LONDRES, REINO UNIDO – Las autoridades judiciales británicas han dictaminado un incremento en las penas de prisión para ocho internos que protagonizaron un violento motín en la cárcel de máxima seguridad HMP Whitemoor, ubicada en Cambridgeshire. Los involucrados, quienes ya se encontraban cumpliendo sentencias de cadena perpetua por diversos delitos graves, orquestaron una revuelta que puso en jaque la seguridad del recinto y requirió una intervención armada a gran escala.

Los hechos se remontan al 7 de octubre de 2022, cuando, tras el periodo de almuerzo, el grupo de reos se negó sistemáticamente a regresar a sus celdas. Lo que comenzó como un acto de desobediencia civil escaló rápidamente a un motín violento cuando los reclusos revelaron la posesión de armas improvisadas y objetos punzocortantes fabricados artesanalmente dentro del penal, conocidos comúnmente en el argot carcelario como armas hechizas. Ante la negativa de los internos de deponer su actitud y el riesgo inminente para el personal de custodia, las autoridades carcelarias se vieron obligadas a activar los protocolos de emergencia nacional.

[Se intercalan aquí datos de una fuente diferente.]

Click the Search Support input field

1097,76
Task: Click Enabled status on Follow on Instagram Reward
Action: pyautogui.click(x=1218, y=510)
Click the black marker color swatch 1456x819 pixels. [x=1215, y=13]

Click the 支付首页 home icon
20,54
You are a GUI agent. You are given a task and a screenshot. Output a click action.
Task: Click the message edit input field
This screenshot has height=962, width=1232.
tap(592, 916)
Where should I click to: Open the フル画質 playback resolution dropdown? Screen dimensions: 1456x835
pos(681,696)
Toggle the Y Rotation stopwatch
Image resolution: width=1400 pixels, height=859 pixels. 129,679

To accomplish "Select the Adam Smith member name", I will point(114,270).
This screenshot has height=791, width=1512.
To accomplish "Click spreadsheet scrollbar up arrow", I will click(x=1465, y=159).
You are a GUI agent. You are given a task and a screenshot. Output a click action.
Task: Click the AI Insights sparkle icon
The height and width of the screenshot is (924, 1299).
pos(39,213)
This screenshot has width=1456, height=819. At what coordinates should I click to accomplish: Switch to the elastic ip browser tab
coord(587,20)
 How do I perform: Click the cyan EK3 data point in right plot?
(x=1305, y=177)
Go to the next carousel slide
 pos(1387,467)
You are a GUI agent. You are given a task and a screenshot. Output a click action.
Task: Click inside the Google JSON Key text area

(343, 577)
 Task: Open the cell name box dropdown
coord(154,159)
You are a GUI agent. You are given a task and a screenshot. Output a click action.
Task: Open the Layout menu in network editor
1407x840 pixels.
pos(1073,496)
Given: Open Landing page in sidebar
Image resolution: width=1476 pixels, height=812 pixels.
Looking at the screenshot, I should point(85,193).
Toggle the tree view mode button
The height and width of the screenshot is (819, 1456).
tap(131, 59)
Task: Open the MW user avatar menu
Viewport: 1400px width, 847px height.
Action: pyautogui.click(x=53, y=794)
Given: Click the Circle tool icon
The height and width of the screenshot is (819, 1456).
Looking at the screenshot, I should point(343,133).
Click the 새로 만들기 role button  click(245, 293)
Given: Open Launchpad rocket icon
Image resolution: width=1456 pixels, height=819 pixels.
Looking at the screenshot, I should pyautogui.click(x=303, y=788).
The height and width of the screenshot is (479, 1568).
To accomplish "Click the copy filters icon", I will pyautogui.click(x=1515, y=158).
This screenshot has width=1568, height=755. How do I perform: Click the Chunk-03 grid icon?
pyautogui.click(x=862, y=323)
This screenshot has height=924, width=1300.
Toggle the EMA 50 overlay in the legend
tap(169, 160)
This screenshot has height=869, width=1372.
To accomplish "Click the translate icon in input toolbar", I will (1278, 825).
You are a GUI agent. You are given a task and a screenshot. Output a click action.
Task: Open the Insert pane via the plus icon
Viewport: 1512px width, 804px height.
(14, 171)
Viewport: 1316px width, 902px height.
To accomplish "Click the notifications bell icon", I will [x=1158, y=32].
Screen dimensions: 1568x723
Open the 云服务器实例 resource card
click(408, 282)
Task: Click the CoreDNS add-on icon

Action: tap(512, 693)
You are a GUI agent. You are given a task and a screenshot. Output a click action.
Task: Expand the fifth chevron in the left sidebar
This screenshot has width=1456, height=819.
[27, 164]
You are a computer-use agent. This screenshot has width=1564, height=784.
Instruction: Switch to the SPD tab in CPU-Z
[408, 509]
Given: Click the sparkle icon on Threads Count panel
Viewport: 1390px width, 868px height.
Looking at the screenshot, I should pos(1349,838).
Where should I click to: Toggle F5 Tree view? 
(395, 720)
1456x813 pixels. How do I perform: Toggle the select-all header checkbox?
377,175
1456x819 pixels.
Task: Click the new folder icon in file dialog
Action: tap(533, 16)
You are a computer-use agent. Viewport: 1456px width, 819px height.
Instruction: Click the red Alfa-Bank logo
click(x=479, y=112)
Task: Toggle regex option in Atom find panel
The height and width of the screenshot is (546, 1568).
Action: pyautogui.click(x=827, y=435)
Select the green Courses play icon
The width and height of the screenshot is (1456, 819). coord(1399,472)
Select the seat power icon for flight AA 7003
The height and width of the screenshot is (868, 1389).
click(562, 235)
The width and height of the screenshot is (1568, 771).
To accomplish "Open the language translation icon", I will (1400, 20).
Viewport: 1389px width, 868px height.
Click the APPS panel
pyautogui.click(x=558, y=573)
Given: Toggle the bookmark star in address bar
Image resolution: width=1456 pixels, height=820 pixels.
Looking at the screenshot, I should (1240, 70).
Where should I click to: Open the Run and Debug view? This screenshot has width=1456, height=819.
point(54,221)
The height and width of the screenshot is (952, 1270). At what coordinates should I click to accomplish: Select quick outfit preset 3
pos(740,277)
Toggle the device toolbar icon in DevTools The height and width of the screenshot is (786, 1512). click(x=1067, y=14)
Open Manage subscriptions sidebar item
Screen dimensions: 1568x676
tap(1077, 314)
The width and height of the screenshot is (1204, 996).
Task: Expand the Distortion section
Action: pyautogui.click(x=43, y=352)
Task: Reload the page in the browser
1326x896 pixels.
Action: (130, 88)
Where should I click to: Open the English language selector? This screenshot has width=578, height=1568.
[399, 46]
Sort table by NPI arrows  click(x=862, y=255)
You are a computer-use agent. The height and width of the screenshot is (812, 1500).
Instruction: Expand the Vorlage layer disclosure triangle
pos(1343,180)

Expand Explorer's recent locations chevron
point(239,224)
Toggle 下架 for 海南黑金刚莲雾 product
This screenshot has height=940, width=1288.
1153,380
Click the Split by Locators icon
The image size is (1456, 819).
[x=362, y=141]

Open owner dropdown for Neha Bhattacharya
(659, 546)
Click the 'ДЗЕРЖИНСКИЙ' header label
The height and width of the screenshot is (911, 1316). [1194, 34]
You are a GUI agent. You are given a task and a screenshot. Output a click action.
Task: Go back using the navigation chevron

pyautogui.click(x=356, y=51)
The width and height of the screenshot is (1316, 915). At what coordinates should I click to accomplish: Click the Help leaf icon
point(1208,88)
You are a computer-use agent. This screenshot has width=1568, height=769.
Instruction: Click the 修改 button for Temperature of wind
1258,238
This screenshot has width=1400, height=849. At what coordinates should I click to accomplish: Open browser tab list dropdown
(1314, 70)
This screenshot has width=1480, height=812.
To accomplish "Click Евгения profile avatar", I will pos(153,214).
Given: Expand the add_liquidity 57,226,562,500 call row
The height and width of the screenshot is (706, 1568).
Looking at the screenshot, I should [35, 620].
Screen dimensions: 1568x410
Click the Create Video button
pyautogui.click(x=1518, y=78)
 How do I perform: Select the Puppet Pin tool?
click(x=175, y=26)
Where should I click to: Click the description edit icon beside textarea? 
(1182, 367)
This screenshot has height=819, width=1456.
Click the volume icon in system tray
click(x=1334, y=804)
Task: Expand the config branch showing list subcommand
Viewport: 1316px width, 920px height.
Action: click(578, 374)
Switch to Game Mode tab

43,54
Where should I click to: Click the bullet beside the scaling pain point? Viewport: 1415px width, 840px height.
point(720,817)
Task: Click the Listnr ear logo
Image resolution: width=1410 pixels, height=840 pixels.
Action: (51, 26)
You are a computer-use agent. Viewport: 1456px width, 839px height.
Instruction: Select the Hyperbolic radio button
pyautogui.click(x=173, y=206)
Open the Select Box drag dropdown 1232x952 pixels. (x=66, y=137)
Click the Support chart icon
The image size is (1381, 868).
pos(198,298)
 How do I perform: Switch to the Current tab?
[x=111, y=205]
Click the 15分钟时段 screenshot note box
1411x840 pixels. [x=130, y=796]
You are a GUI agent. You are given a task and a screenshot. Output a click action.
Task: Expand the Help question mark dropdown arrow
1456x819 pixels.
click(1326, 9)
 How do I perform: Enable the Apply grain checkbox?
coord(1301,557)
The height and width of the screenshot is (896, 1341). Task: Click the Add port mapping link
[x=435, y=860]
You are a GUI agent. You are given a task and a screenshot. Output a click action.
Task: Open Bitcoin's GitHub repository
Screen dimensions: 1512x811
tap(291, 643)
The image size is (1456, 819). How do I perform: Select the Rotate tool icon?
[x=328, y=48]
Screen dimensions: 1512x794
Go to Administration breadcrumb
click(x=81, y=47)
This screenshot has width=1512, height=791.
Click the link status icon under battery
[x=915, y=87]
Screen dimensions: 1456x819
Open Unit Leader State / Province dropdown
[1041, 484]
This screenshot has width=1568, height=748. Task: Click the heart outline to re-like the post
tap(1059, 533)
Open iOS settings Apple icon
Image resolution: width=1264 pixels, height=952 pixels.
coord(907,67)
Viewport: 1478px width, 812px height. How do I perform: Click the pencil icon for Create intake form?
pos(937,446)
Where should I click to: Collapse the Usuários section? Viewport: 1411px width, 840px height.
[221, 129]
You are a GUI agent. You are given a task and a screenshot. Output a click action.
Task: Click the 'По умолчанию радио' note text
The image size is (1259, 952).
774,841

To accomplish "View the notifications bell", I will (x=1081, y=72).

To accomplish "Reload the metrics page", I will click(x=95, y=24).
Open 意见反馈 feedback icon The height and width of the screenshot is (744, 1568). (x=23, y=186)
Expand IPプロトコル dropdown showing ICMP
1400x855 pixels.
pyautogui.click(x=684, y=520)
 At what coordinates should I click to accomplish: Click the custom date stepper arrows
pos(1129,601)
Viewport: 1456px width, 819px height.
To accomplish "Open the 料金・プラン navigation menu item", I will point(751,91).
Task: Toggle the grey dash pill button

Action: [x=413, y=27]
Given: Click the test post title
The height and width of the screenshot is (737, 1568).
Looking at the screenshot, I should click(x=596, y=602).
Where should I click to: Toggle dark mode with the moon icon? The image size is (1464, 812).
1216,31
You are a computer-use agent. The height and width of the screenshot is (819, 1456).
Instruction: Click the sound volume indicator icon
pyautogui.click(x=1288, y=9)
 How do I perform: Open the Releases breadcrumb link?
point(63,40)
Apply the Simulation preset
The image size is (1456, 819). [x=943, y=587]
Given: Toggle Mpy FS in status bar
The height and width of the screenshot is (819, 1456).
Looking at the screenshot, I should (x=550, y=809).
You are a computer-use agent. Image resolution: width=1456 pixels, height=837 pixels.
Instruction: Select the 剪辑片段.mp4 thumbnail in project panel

Debido a la magnitud del conflicto, se solicitó la intervención de un equipo nacional de respuesta especializado en disturbios penitenciarios. Estos elementos tácticos, equipados con equipo antimotines y entrenamiento para situaciones de alto riesgo, tuvieron que irrumpir por la fuerza en el ala afectada para desarmar a los amotinados y restablecer el orden. Para el público en México, cabe destacar que HMP Whitemoor es una de las prisiones con los niveles de seguridad más estrictos del sistema británico, diseñada específicamente para albergar a criminales considerados de alta peligrosidad, incluyendo aquellos con perfiles vinculados al terrorismo.

Tras el proceso judicial correspondiente por estos hechos, un tribunal determinó que el comportamiento de los internos no podía quedar impune, a pesar de que ya contaban con sentencias de por vida. El juez encargado del caso dictó que se añadiera tiempo efectivo a sus condenas actuales, una medida que busca enviar un mensaje contundente sobre la disciplina y el respeto a la autoridad dentro del sistema carcelario. Esta extensión de tiempo impacta directamente en cualquier posibilidad futura de que los reos puedan solicitar beneficios carcelarios o revisiones de su caso.

El servicio penitenciario británico subrayó que el uso de armas improvisadas y la resistencia violenta representan una amenaza inaceptable para la integridad de otros reclusos y del personal que labora en la institución. Con esta resolución, los ocho involucrados ven sellada su estancia prolongada tras las rejas, reafirmando la política de 'cero tolerancia' ante motines en los centros de alta seguridad del Reino Unido.